-------- Texto de estudio

Me importa de
golpe más ese robo que el que yo permito cada día al notarle ausente de mi
propio pecho
El pasado domingo 13 de noviembre, alguien
robó del Santuario de Schoenstatt de la ciudad de Madrid una custodia con el
Santísimo en su interior. Esta es la reflexión que comparte uno de los
sacerdotes que viven allí.
Me conmueve pensar en Jesús hecho carne
entre mis manos. En la nada misma del pan que se parte. Ese pan vulnerable,
frágil, indefenso. Me impresiona la impunidad ante la violencia. Ante la
injusticia. Ante el escándalo. Esa impunidad ante la que me siento frágil y
débil.
Sé que Él mismo quiso hacerse
impotente. Y se abandonó en mis manos humanas. Me confió lo más grande, lo
más sagrado. Conociendo mi impotencia. Sabiendo de mi debilidad.
Me impresionan las palabras de Jorge Luis
Borges en labios de Dios: “Yo quise jugar con mis hijos. Estuve entre
ellos con asombro y ternura. Conocí la memoria, esa moneda que no es nunca la
misma. Conocí la esperanza y el temor, esos dos rostros del incierto futuro.

----------------
-------- Registros de datos

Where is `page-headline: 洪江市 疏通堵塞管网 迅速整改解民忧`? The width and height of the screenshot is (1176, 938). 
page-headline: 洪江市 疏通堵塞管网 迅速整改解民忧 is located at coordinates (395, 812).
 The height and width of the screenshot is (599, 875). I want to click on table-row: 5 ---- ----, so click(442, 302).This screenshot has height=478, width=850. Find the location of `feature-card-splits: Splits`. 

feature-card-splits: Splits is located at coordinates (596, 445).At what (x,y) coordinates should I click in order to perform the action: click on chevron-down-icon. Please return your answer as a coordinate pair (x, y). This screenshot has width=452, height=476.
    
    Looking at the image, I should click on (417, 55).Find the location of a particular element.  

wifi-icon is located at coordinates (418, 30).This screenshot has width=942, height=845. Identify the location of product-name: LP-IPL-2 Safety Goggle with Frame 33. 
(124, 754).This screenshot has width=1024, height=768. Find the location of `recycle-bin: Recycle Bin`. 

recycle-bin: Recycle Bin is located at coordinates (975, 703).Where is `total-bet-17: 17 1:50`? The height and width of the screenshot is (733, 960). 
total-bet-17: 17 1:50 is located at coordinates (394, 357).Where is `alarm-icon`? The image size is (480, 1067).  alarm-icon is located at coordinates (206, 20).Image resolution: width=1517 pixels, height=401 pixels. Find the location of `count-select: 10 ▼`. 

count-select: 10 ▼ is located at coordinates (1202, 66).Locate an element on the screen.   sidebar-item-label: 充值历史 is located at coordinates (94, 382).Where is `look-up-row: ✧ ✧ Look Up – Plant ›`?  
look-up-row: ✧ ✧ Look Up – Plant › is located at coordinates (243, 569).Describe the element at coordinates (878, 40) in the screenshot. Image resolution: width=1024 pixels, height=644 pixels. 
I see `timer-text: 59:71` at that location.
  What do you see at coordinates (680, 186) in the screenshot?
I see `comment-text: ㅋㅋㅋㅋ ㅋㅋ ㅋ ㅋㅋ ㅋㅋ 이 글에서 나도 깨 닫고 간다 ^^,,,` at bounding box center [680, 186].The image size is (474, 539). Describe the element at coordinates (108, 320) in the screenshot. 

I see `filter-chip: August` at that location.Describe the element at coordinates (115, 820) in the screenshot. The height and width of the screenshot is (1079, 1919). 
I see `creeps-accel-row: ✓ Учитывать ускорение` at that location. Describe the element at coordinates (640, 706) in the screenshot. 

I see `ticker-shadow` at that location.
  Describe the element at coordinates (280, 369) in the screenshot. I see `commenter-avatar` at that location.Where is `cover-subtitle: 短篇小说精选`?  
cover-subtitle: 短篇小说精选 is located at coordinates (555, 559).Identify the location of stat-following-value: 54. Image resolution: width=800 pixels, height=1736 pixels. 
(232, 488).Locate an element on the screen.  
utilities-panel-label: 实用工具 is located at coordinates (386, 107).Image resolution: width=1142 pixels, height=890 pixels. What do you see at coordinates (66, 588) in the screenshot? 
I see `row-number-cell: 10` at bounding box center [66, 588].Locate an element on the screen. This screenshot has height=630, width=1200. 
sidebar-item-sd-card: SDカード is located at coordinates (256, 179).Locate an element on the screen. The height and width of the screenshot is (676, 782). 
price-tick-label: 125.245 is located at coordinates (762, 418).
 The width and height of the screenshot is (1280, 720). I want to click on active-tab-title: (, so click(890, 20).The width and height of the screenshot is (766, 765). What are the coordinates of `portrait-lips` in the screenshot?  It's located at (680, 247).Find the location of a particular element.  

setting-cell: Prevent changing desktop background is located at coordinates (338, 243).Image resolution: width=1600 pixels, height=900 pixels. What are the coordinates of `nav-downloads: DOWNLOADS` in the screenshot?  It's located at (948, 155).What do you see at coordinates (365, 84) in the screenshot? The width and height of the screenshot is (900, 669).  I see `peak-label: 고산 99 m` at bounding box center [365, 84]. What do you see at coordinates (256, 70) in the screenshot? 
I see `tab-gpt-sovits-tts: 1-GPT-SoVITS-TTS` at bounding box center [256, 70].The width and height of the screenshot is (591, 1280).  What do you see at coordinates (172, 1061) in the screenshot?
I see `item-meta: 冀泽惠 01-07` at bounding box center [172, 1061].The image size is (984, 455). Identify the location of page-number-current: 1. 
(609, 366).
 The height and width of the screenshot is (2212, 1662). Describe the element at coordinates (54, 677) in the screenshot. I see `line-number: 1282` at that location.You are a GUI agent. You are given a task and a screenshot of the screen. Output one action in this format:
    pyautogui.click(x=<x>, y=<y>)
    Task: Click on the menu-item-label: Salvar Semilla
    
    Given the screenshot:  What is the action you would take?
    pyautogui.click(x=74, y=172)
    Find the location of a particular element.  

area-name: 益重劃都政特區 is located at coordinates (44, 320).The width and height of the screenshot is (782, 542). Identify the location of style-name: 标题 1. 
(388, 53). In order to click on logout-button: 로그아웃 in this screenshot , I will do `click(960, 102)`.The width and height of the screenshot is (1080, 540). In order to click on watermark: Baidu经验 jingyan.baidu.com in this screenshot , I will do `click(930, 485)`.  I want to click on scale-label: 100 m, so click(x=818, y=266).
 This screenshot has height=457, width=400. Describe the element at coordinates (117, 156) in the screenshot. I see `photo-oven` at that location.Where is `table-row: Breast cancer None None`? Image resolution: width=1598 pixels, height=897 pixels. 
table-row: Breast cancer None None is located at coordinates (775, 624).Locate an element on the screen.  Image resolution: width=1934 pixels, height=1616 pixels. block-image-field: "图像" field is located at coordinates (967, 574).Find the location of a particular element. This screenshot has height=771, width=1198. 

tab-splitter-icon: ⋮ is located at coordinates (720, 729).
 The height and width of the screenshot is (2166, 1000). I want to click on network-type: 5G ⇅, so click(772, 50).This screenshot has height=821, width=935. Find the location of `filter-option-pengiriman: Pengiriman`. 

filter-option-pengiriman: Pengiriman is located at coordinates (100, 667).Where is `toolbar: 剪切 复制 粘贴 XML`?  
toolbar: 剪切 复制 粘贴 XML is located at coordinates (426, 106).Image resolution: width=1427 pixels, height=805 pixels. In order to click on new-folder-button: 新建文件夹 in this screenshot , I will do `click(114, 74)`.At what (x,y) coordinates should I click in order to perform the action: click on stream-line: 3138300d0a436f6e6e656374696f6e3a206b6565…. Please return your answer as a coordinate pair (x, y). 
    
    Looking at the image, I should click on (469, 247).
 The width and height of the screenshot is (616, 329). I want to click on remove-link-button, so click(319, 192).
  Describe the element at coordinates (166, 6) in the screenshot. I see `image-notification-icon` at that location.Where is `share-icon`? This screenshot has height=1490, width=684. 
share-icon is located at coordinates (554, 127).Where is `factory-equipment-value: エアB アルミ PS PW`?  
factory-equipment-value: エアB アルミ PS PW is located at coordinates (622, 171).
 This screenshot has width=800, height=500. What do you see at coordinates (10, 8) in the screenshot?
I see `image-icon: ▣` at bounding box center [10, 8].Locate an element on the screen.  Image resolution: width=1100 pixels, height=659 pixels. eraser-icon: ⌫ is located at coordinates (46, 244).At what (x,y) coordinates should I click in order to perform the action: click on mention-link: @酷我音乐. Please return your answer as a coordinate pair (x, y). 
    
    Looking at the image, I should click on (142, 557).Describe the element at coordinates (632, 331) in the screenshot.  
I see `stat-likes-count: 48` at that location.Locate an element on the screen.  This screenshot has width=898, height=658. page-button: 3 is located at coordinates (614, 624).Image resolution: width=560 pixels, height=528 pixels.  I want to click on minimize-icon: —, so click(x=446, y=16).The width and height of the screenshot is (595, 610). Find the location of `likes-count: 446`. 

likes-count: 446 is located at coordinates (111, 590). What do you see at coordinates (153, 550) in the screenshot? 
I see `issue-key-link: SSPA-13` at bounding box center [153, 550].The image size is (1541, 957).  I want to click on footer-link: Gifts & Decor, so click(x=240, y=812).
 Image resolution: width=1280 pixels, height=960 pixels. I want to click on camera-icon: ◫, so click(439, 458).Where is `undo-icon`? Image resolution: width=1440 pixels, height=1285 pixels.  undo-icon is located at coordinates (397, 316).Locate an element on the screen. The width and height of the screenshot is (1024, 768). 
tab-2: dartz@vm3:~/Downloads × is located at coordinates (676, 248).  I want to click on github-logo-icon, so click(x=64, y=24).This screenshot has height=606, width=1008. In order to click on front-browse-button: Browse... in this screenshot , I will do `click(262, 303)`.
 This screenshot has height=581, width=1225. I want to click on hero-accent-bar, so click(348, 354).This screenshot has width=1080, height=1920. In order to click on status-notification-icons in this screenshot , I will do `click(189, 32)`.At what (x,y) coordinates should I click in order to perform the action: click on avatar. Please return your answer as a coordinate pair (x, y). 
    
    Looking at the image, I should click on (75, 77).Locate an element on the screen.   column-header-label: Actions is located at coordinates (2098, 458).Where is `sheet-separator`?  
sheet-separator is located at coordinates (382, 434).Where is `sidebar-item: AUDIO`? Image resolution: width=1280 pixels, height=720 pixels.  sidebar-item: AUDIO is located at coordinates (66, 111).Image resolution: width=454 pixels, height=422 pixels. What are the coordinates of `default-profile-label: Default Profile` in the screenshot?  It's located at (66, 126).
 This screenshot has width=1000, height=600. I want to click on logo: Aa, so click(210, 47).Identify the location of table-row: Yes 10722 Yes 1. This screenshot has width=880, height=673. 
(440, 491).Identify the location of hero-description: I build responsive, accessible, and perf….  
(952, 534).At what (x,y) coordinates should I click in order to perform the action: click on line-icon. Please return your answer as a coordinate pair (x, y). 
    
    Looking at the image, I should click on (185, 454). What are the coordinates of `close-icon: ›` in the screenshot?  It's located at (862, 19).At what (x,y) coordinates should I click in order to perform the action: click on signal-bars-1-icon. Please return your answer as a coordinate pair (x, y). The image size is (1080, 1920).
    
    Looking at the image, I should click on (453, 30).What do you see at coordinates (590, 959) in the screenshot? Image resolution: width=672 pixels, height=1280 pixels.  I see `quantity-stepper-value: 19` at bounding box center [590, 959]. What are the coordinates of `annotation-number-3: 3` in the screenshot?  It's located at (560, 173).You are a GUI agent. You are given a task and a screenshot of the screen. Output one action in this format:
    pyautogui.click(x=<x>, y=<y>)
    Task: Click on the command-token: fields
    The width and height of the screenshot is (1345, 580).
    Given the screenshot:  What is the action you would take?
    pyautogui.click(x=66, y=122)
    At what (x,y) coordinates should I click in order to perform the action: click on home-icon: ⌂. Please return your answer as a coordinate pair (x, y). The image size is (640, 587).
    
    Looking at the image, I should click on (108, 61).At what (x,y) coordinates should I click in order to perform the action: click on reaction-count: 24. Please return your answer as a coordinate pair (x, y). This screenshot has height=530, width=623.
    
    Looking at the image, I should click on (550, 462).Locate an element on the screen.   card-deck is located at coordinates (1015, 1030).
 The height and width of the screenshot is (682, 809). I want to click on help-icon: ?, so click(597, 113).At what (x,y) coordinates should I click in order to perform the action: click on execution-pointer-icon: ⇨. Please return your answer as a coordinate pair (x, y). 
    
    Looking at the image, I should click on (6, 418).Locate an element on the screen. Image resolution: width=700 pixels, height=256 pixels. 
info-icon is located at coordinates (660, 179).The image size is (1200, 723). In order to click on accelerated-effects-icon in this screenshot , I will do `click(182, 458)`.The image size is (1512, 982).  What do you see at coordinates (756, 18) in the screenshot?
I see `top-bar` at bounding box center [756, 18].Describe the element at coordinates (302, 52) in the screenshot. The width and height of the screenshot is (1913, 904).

----------------

Instrucciones —
a - Responde según el texto sobre el robo:
(i) ¿Qué día robaron la custodia?
(ii) ¿Quién comparte la reflexión?
(iii) ¿De quién son las palabras que el texto pone en labios de Dios?
b - Copia el tramo del texto sobre el robo que va de "Me impresionan las" hasta "del incierto futuro." y cambia "asombro" por "alegría".

Respuestas por tarea —
a -
(i) El domingo 13 de noviembre.
(ii) Uno de los sacerdotes que viven en el Santuario de Schoenstatt de Madrid.
(iii) De Jorge Luis Borges.

b -
Me impresionan las palabras de Jorge Luis
Borges en labios de Dios: “Yo quise jugar con mis hijos. Estuve entre
ellos con alegría y ternura. Conocí la memoria, esa moneda que no es nunca la
misma. Conocí la esperanza y el temor, esos dos rostros del incierto futuro.